4.2 影像学检查 CT可见多发性大小不一的低密度灶,多见于额叶、顶叶、颞叶和小脑灰白质。MRI显示T2高信号病灶,为脑缺血环死和脑树胶肿所致。颈内动脉及分支血管造影呈弥漫性不规则狭窄,狭窄动脉近端瘤样扩张,似串珠状或腊肠状,狭窄动脉远端小动脉梗死,呈枯树枝状。侧支循环及动静脉循环建立常出现Trorad静脉显影和脑膜血管增多,酷似多血管性脑膜瘤。神经梅毒引起小动脉炎与其他原因小动脉炎不同,后者表现全脑血管狭窄及扩张,小血管梗死少见。

5 诊断

主要根据性乱交史、艾滋病史或先天性梅毒感染史,神经系统受损临床表现及实验室检查证据,如脑膜和脑血管损害症状体征、阿-罗瞳孔、CSF淋巴细胞增多、血清和CSF梅毒试验阳性等。

6 治疗

病因治疗:本病的治疗应早期开始。①青霉素G:为首选药物,安全有效,可预防晚期梅毒的发生,剂量为1 2 0 0 万~2 4 0 0万U/d,1 次/4 h,静 脉 滴 注,1 0 ~1 4 d 为1 个疗程;②头孢曲松钠1 g 肌内注射,1次/d,连用14 d;③对β-内酰胺类抗生素过敏者可选多西环素200 mg,2次/d,连用30 d。治疗后须在第3、6、12个月及第2、3年进行临床检查和血清、脑脊液梅毒试验,在第6个月脑脊液白细胞数仍增高、血清VDRL试验仍呈4倍增加者,可静脉注射大剂量青霉素重复治疗。

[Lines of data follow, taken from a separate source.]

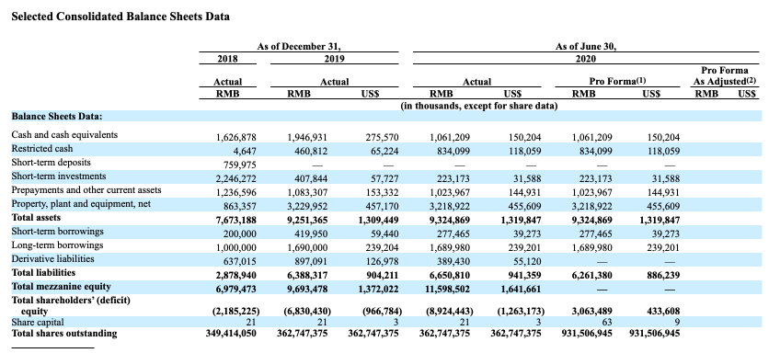Image resolution: width=780 pixels, height=353 pixels.
Task: Click the 'Long-term borrowings' row label
Action: click(57, 245)
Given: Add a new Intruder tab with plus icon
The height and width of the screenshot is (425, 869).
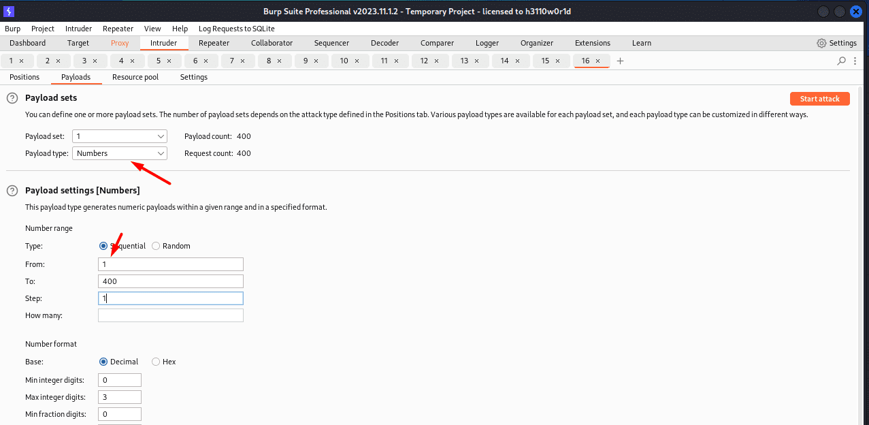Looking at the screenshot, I should click(x=620, y=61).
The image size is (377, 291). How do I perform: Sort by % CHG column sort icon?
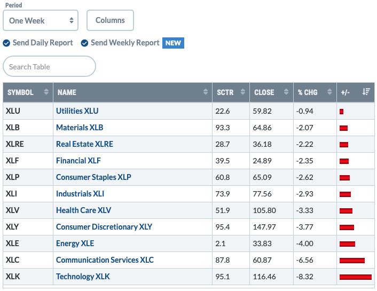[x=329, y=92]
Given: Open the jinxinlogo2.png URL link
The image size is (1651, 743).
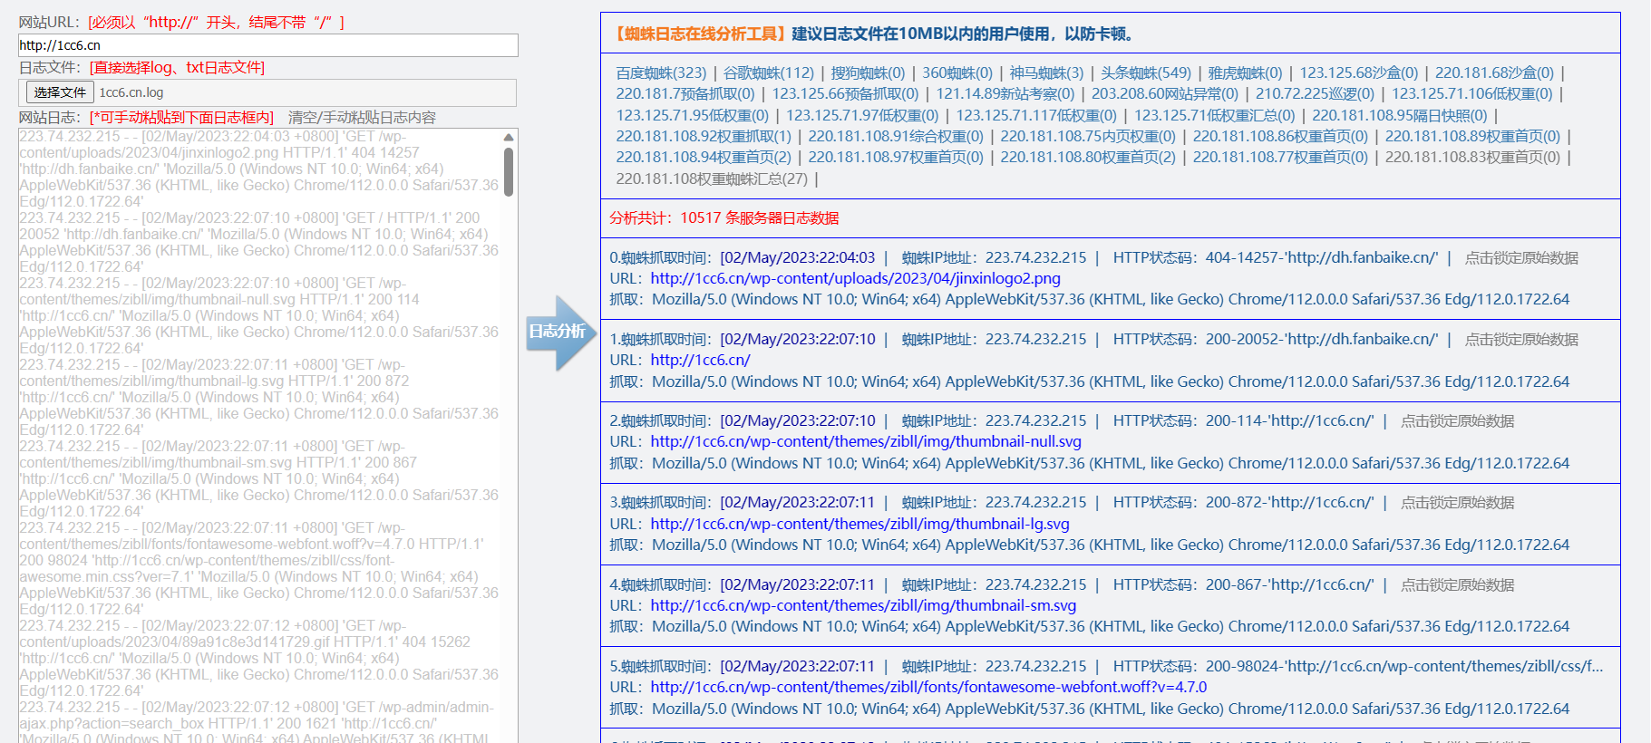Looking at the screenshot, I should click(x=855, y=278).
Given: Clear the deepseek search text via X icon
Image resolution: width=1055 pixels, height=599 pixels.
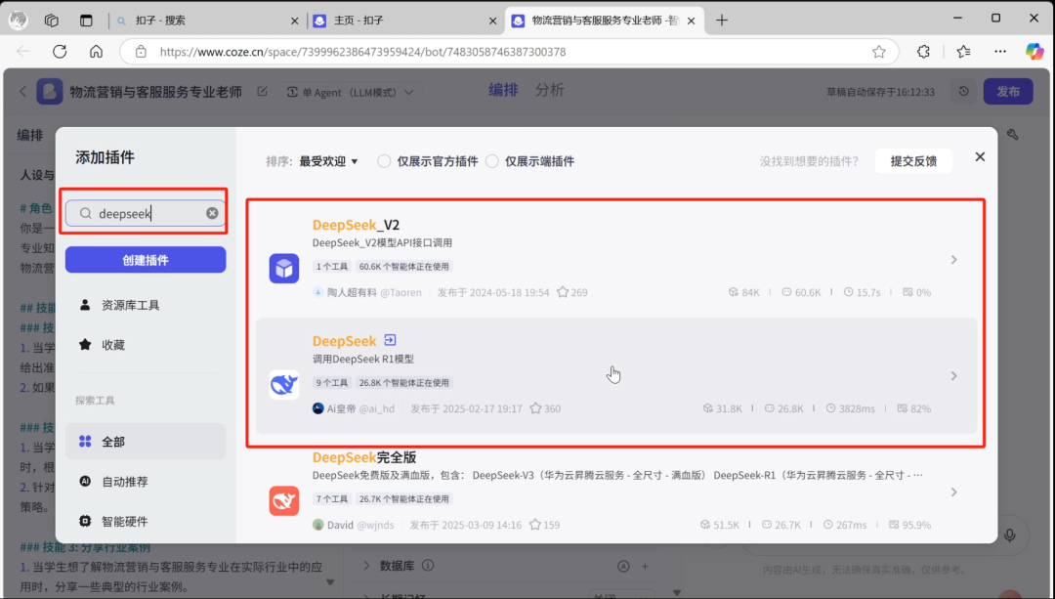Looking at the screenshot, I should 212,213.
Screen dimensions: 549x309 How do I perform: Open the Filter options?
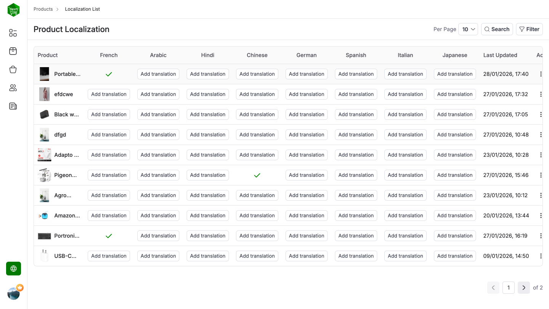529,29
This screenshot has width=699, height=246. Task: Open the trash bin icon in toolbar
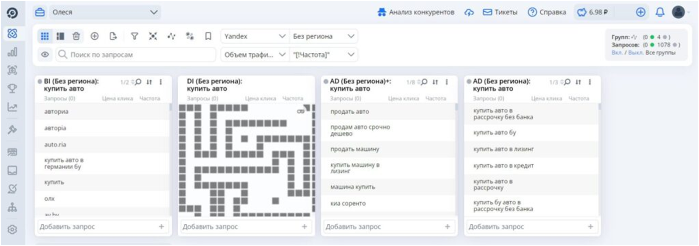tap(76, 36)
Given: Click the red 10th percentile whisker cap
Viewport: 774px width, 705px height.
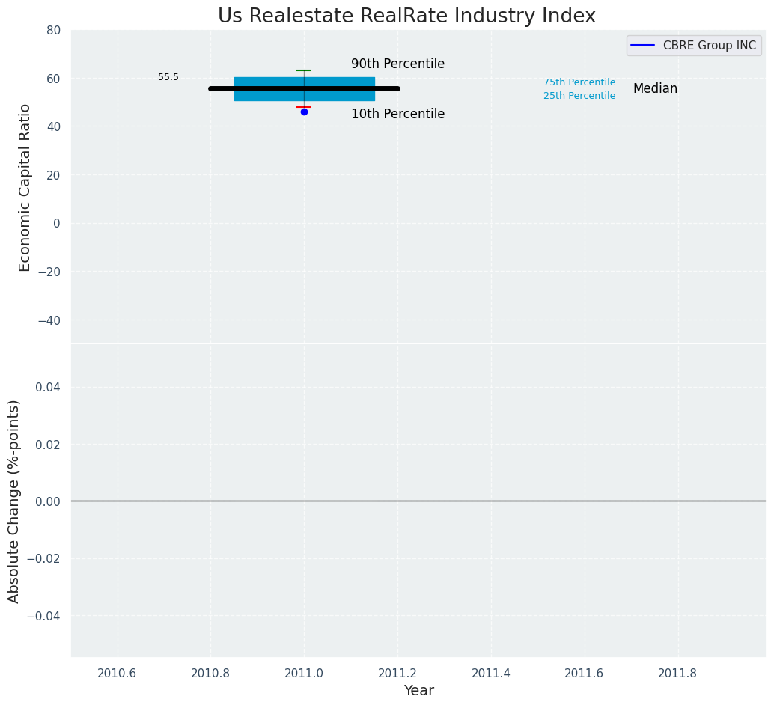Looking at the screenshot, I should click(x=304, y=107).
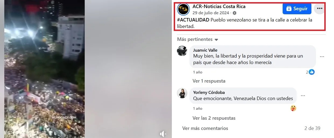Viewport: 334px width, 138px height.
Task: Click the #ACTUALIDAD hashtag
Action: (x=193, y=20)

对症治疗:闪电样疼痛可用卡马西平,内脏危象用阿托品和吩噻嗪类有效。

7 预后

35%~40%的麻痹性神经梅毒患者不能独立生活,未进行治疗可于3~4年死亡。脊髓梅毒预后不确定,大多数患者病程停止或改善,部分病例治疗后病情仍进展。其他类型神经梅毒积极治疗和监测,均能预后较好。